I really know nothing of this. Which is which, and what are some of the glaring differences in how they work?
On the one hand, the details would (and do) easily fill a two-semester course. On the other hand, I can probably sketch out the broad differences, so long as it is clear that this is a sketch at best.

Overview: Few countries have an entirely private-care health system. There are several (like the US) with the majority of care provided through private clinics and insurance (or out-of-pocket), but with a subsidized portion of care. For the US, this is via Medicare, Medicaid, the VA system, Public Health Departments/Districts, WIC funding, etc -- and if anyone wants an explication further for these, just ask. A substantial amount of care is provided in the US this way (IIRC, ~25-30%), but it is still a minority of care that is subsidized.

Most other industrialized countries have some form of subsidized system that provides the majority of health care for the population. This may or may not be accompanied by an alternative private care system (with or without private insurance). Examples are below, followed by general summary of how the differences play out.

Canada, "single payer system": This is a federally organized and publically funded health insurance program that is run province by province. Individual provinces have the option of opting out, although none currently do. The territories up north are covered separately.

Basically, the provincial government and the provincial medical association negotiate yearly the compensation for various services. The physicians are in private practice, but (within province) they each bill the same company (provincial insurance) at the same rate for whatever services they provide. Physicians are held to a maximum compensation of that agreed on with the province per given service, even if they are charging someone not covered out of pocket, unless they choose to opt out of the public system altogether. There is concern about provision of private services and the creation of a "second tier" system, and that is happening more frequently (quasi-legally) as the public funding continues to be decreased under more conservative leadership federally.

Great Britain, "National Health Service": This is a federally organized and publically funded entire health care coverage that is run at the federal level. Physicians are employees of the State and work in a "capitation" system; i.e., they are assigned a set number of patients and then are compensated at a flat rate, regardless of variations in providing those comprehensive services to all of those various people.

Basically, the State decides which services will be covered and what the compensation will be, along with the workload of each physician. If you are assigned 200 patients as a physician in the NHS, then you care for those 200 patients. You can't decide that you'd rather work fewer hours and cover only 150 patients, or that you'd rather live and work in this other area and with these other (rural, urban, what have you) people. There is a secondary private insurance set-up that runs alongside the NHS, but it is not extensively used. Most citizens seem to use it to fill in gaps in NHS coverage, not to supplant it.

Germany, Finland, Australia, Japan, and New Zealand all have their own unique versions of public health care systems, as do all modern industrialized nations other than the US. I am not going to detail them unless asked or it becomes relevant.

Primary differences: As I see it, the two primary differences between a state-run health care system and a state-run insurance system are:

1) Physicians as self-employed workers as opposed to State employees. This is not merely a semantic difference.
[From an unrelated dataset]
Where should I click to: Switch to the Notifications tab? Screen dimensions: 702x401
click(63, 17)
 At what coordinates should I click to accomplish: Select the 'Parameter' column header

Under state-run systems of provision, a physician cannot determine for him- or herself where to practice, how many patients to accept, what services (among those covered) to offer, etc. It is the State that signs the paycheck, and it is the State that holds all the cards. If you don't like the rules of the game, you don't get to play. At all. There isn't room for self-determination as a small businessperson.

2) Following from #1, there is a provision of so-called checks and balances to the system when physicians and the State must negotiate on coverage and compensation. The State can refuse to provide for unecessary or untenable items or levels of service, but only within certain bounds, as the physicians can as a group (and have, at times) refuse to provide services at all unless minimal standards are met. On the other hand, physicians must work within a ceiling of allowable provision and charges -- they have to justify changes in the system at the yearly negotiations. It is an uneasy alliance, but in practice, it seems to work. And, in practice, it seems to work more efficiently than the US system.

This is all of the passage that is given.